Create a pixelLabelDatastore for the ground truth pixel labels.

classNames = ["triangle","background"];
labelIDs   = [255 0];
pxds = pixelLabelDatastore(labelDir,classNames,labelIDs);

Visualize training images and ground truth pixel labels.

I = read(imds);
C = read(pxds);

I = imresize(I,5);
L = imresize(uint8(C{1}),5);
imshowpair(I,L,'montage')

Create a semantic segmentation network. This network uses a simple semantic segmentation network based on a downsampling and upsampling design.

numFilters = 64;
filterSize = 3;
numClasses = 2;
layers = [
    imageInputLayer([32 32 1])
    convolution2dLayer(filterSize,numFilters,'Padding',1)
    reluLayer()
    maxPooling2dLayer(2,'Stride',2)
    convolution2dLayer(filterSize,numFilters,'Padding',1)
    reluLayer()
    transposedConv2dLayer(4,numFilters,'Stride',2,'Cropping',1);
    convolution2dLayer(1,numClasses);
    softmaxLayer()
    pixelClassificationLayer()
    ];

Setup training options.

opts = trainingOptions('sgdm', ...
    'InitialLearnRate',1e-3, ...
    'MaxEpochs',100, ...
    'MiniBatchSize',64);

Combine the image and pixel label datastore for training.

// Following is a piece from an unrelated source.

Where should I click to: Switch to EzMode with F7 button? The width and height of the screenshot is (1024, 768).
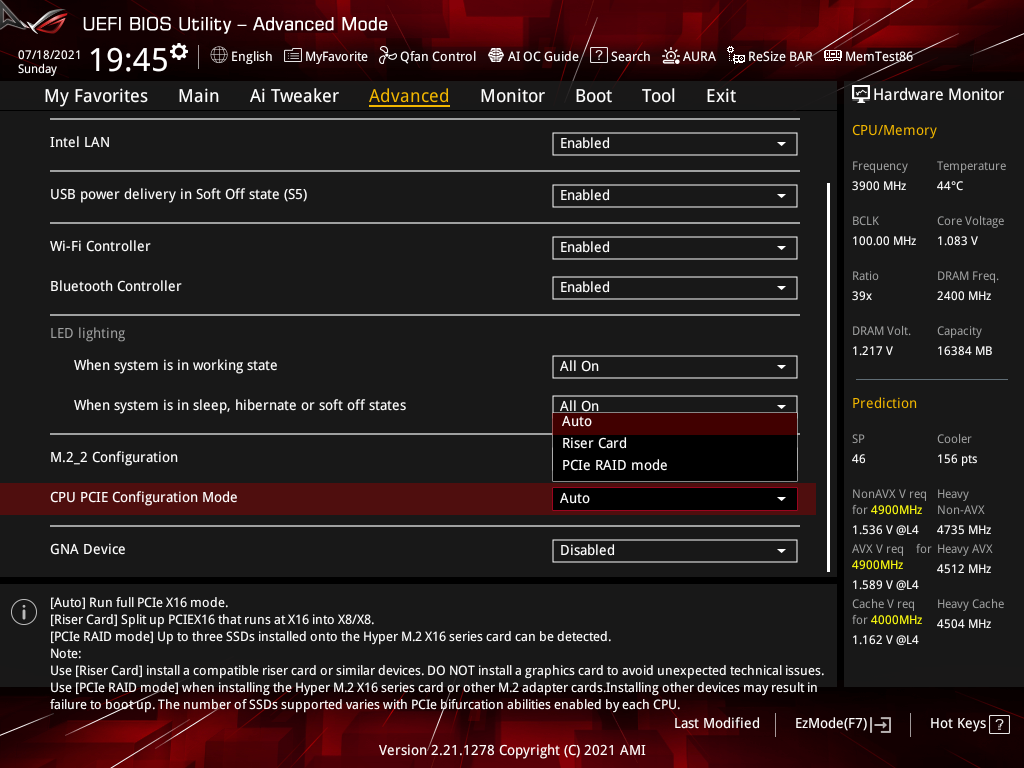point(842,723)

trainingData = combine(imds,pxds);

Train the network.

net = trainNetwork(trainingData,layers,opts);
Training on single CPU.
Initializing input data normalization.
|========================================================================================|
|  Epoch  |  Iteration  |  Time Elapsed  |  Mini-batch  |  Mini-batch  |  Base Learning  |
|         |             |   (hh:mm:ss)   |   Accuracy   |     Loss     |      Rate       |
|========================================================================================|
|       1 |           1 |       00:00:00 |       58.11% |       1.3458 |          0.0010 |
|      17 |          50 |       00:00:12 |       97.30% |       0.0924 |          0.0010 |
|      34 |         100 |       00:00:24 |       98.09% |       0.0575 |          0.0010 |
|      50 |         150 |       00:00:37 |       98.56% |       0.0424 |          0.0010 |
|      67 |         200 |       00:00:49 |       98.48% |       0.0435 |          0.0010 |
|      84 |         250 |       00:01:02 |       98.66% |       0.0363 |          0.0010 |
|     100 |         300 |       00:01:14 |       98.90% |       0.0310 |          0.0010 |
|========================================================================================|
Training finished: Reached final iteration.

Read and display a test image.

testImage = imread('triangleTest.jpg');
imshow(testImage)

Segment the test image and display the results.

C = semanticseg(testImage,net);
B = labeloverlay(testImage,C);
imshow(B)